__QUESTIONS__
[1] Return the canoe-country passage word for word between "Like nearly every" and "editing is complete.", inclusive.
[2] According to the canoe-country passage, why did its writers spend countless hours reading and studying? Answer in one to three sentences.
[3] Extend the canoe-country passage with new writing that picks up after its final sentence.

__EXCERPTED PASSAGE__
^^^^

We have found the spiritual and cultural bases of these images very interesting and inspiring. We have spent countless hours reading and studying to provide background information for the project. Hopefully we will be able, with this series, to help paddlers experience the sites, respect the sites and learn about the images and the people to whom they are sacred. This series of Northwoods Pictograph bulletins, already in print, will greatly assist you in quickly finding the sites, identifying the images at the sites, and hopefully learning a great deal about the people who left them. Check in with us often as this series of bulletins develops over the next canoe seasons.
Like nearly every other paddler, we have fallen in love with loons. Our encounters with loons are among the best memories we have of canoe country. Over the years we have taken still pictures and video of loons from early May through the end of August and we are compiling these materials into a DVD feature "Quetico Seasons of the Loon". Some frames from this footage are included in our picture gallery . We have included in this DVD some spectacular footage of a mother loon feeding her chick, of a loon "flying" underwater, and of loon families developing through canoe season. We even included the pictures of a loon on Sunday Lake that became the star of our business logo. The biology teacher in me included several sections on the biology and ecology of the loons. Watch for this DVD to appear as soon as the editing is complete.

^^^^

__RECORDS PROVIDED__
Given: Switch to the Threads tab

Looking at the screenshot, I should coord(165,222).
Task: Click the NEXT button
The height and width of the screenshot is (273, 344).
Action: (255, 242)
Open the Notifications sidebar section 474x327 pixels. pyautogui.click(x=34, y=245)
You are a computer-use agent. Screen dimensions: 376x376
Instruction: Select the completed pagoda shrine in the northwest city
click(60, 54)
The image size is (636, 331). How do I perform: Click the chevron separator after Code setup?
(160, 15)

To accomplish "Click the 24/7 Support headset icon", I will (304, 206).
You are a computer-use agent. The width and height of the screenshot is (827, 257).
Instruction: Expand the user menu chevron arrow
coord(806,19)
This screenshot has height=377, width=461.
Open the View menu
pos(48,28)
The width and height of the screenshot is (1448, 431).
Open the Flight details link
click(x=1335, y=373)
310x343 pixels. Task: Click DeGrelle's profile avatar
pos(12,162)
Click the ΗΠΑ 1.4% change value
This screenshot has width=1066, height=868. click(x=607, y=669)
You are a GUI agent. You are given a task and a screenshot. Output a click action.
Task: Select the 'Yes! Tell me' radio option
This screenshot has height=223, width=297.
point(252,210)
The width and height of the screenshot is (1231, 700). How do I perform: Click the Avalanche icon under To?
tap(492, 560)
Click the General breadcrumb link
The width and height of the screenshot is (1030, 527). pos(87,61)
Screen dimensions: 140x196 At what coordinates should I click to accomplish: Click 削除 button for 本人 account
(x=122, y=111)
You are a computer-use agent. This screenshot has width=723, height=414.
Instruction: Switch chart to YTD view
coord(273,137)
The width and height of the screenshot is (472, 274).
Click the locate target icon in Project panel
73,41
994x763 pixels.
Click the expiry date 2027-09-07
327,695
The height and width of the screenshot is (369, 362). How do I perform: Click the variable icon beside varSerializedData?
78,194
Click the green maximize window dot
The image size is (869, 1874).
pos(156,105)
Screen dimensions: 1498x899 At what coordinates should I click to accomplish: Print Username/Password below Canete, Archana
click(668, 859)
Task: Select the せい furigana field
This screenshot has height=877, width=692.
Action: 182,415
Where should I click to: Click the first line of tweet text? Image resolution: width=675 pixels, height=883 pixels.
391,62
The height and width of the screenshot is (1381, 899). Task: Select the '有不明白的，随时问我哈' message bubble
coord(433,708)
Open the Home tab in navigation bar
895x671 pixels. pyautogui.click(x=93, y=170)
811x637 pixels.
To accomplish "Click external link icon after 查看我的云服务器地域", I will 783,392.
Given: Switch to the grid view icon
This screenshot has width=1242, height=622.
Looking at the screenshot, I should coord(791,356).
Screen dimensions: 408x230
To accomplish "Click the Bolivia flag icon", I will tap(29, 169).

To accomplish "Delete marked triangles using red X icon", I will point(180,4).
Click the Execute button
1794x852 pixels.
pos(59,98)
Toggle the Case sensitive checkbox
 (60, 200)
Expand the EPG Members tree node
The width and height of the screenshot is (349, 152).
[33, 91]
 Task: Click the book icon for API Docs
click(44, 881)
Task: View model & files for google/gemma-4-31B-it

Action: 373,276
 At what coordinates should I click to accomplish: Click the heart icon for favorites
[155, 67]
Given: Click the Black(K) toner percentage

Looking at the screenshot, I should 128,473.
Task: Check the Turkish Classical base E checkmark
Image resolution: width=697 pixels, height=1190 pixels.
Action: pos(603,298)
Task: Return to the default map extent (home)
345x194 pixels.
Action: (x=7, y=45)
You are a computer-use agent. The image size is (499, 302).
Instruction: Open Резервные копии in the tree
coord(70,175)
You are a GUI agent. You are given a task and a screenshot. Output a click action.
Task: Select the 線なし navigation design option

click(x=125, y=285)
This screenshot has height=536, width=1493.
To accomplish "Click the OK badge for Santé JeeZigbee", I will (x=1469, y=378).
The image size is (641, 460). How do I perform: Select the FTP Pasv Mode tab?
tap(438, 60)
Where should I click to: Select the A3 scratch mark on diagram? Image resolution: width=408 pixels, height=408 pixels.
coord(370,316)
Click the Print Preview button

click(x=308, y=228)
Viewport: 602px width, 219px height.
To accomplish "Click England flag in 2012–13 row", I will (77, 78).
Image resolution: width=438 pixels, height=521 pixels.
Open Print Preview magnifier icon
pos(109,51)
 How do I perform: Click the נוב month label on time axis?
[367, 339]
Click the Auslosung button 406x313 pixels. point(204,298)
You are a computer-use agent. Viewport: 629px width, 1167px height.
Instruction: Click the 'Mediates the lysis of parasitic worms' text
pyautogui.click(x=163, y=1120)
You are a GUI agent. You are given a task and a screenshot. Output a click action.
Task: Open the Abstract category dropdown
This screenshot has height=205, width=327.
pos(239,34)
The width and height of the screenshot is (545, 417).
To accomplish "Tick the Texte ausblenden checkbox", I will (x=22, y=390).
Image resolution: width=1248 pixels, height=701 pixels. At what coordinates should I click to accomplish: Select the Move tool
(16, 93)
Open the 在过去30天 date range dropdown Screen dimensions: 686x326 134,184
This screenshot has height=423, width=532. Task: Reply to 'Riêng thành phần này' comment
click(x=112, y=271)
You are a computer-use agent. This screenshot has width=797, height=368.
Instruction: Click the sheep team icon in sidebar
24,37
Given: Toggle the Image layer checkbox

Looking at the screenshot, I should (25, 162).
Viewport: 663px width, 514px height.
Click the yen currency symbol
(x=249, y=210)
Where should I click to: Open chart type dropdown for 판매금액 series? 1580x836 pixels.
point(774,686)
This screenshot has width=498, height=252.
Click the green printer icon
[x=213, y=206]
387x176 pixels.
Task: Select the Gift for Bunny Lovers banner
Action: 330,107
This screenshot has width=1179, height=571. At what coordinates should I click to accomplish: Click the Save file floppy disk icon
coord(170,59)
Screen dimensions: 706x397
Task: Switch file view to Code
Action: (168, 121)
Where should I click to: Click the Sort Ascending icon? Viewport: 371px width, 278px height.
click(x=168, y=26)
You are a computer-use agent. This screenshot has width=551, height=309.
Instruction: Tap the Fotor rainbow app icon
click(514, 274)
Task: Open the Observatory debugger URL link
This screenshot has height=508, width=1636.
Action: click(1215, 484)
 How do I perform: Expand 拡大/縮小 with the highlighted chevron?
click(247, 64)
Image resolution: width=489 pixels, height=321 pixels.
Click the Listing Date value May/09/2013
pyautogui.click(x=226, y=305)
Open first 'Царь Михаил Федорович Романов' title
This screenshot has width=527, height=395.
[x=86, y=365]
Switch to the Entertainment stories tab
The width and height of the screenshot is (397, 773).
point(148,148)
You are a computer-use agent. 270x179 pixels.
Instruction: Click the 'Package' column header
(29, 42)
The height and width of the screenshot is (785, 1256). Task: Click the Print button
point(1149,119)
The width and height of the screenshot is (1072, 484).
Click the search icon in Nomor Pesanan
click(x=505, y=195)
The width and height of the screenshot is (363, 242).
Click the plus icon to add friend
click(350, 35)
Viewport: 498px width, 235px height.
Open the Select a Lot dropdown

^^^^

__RESPONSES BY TASK__
[1]
Like nearly every other paddler, we have fallen in love with loons. Our encounters with loons are among the best memories we have of canoe country. Over the years we have taken still pictures and video of loons from early May through the end of August and we are compiling these materials into a DVD feature "Quetico Seasons of the Loon". Some frames from this footage are included in our picture gallery . We have included in this DVD some spectacular footage of a mother loon feeding her chick, of a loon "flying" underwater, and of loon families developing through canoe season. We even included the pictures of a loon on Sunday Lake that became the star of our business logo. The biology teacher in me included several sections on the biology and ecology of the loons. Watch for this DVD to appear as soon as the editing is complete.

[2] They spent those hours reading and studying to provide background information for the project.

[3]
We are also developing many other memories of canoe country. We were in the west end of Saganagon Lake when the Bird Lake Fire started in 1995. A feature DVD of that fire is in the editing process and will include pictures of the Falls Chain when burning leaves were falling into our canoe. The devastation of that fire was of historical proportions. The following summer I made a solo trip through the Falls Chain to film the burn damage and beginnings of regrowth. And we have recently completed a visit to the John B. Ridley Library on Dawson Trail to research the fire so we could complete an accurate story of the fire and the Falls Chain in '95 and '96. Watch for that DVD in the very near future.
Other features are scheduled for the editing computer as time allows. The story of Dorothy Molter is a fascinating one. Logging was extensive in the area and when combined with interesting people involved makes a great set of memories. The engineering used in the logging industry is a whole story in itself. We hope you will find them to be interesting. Our picture gallery includes some frames from these up-coming features.